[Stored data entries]
○ ○ ○ ○
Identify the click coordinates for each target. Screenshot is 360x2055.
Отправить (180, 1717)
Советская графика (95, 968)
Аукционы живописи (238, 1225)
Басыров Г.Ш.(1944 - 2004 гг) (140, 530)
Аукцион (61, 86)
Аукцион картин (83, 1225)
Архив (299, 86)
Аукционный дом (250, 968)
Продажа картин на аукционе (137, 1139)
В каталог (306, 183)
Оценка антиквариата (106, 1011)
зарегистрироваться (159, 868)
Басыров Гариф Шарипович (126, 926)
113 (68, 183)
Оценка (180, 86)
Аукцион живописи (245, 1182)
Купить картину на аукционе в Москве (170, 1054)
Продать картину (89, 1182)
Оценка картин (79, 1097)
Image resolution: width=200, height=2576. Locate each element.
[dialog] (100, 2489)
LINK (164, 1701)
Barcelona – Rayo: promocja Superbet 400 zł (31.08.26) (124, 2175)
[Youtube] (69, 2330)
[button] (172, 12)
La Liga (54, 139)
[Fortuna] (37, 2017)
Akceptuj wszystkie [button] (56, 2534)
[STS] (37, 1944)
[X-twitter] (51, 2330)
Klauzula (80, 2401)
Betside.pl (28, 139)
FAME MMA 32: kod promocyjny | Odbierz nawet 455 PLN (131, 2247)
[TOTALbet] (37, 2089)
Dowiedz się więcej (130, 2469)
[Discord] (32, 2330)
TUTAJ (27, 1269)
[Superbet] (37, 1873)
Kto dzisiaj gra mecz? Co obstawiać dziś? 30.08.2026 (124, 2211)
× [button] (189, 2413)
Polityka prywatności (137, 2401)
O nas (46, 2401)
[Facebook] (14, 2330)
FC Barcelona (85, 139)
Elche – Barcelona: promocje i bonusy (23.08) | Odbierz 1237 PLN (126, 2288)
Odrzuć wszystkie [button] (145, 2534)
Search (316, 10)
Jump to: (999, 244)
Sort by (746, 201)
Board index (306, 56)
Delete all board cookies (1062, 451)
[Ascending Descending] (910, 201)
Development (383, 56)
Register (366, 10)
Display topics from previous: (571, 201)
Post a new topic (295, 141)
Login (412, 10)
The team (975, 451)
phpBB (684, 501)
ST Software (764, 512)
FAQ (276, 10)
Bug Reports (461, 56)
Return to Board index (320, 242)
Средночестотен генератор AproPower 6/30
○ ○ ○ ○
▶ _YOUR OBJECTIVE_: Reply with the complete records, restated exactly.

▶ _YOUR SOLUTION_:
Identify the click coordinates for each target. Screenshot is 360x2055.
Отправить (180, 1717)
Советская графика (95, 968)
Аукционы живописи (238, 1225)
Басыров Г.Ш.(1944 - 2004 гг) (140, 530)
Аукцион (61, 86)
Аукцион картин (83, 1225)
Архив (299, 86)
Аукционный дом (250, 968)
Продажа картин на аукционе (137, 1139)
В каталог (306, 183)
Оценка антиквариата (106, 1011)
зарегистрироваться (159, 868)
Басыров Гариф Шарипович (126, 926)
113 (68, 183)
Оценка (180, 86)
Аукцион живописи (245, 1182)
Купить картину на аукционе в Москве (170, 1054)
Продать картину (89, 1182)
Оценка картин (79, 1097)
Image resolution: width=200, height=2576. Locate each element.
[dialog] (100, 2489)
LINK (164, 1701)
Barcelona – Rayo: promocja Superbet 400 zł (31.08.26) (124, 2175)
[Youtube] (69, 2330)
[button] (172, 12)
La Liga (54, 139)
[Fortuna] (37, 2017)
Akceptuj wszystkie [button] (56, 2534)
[STS] (37, 1944)
[X-twitter] (51, 2330)
Klauzula (80, 2401)
Betside.pl (28, 139)
FAME MMA 32: kod promocyjny | Odbierz nawet 455 PLN (131, 2247)
[TOTALbet] (37, 2089)
Dowiedz się więcej (130, 2469)
[Discord] (32, 2330)
TUTAJ (27, 1269)
[Superbet] (37, 1873)
Kto dzisiaj gra mecz? Co obstawiać dziś? 30.08.2026 (124, 2211)
× [button] (189, 2413)
Polityka prywatności (137, 2401)
O nas (46, 2401)
[Facebook] (14, 2330)
FC Barcelona (85, 139)
Elche – Barcelona: promocje i bonusy (23.08) | Odbierz 1237 PLN (126, 2288)
Odrzuć wszystkie [button] (145, 2534)
Search (316, 10)
Jump to: (999, 244)
Sort by (746, 201)
Board index (306, 56)
Delete all board cookies (1062, 451)
[Ascending Descending] (910, 201)
Development (383, 56)
Register (366, 10)
Display topics from previous: (571, 201)
Post a new topic (295, 141)
Login (412, 10)
The team (975, 451)
phpBB (684, 501)
ST Software (764, 512)
FAQ (276, 10)
Bug Reports (461, 56)
Return to Board index (320, 242)
Средночестотен генератор AproPower 6/30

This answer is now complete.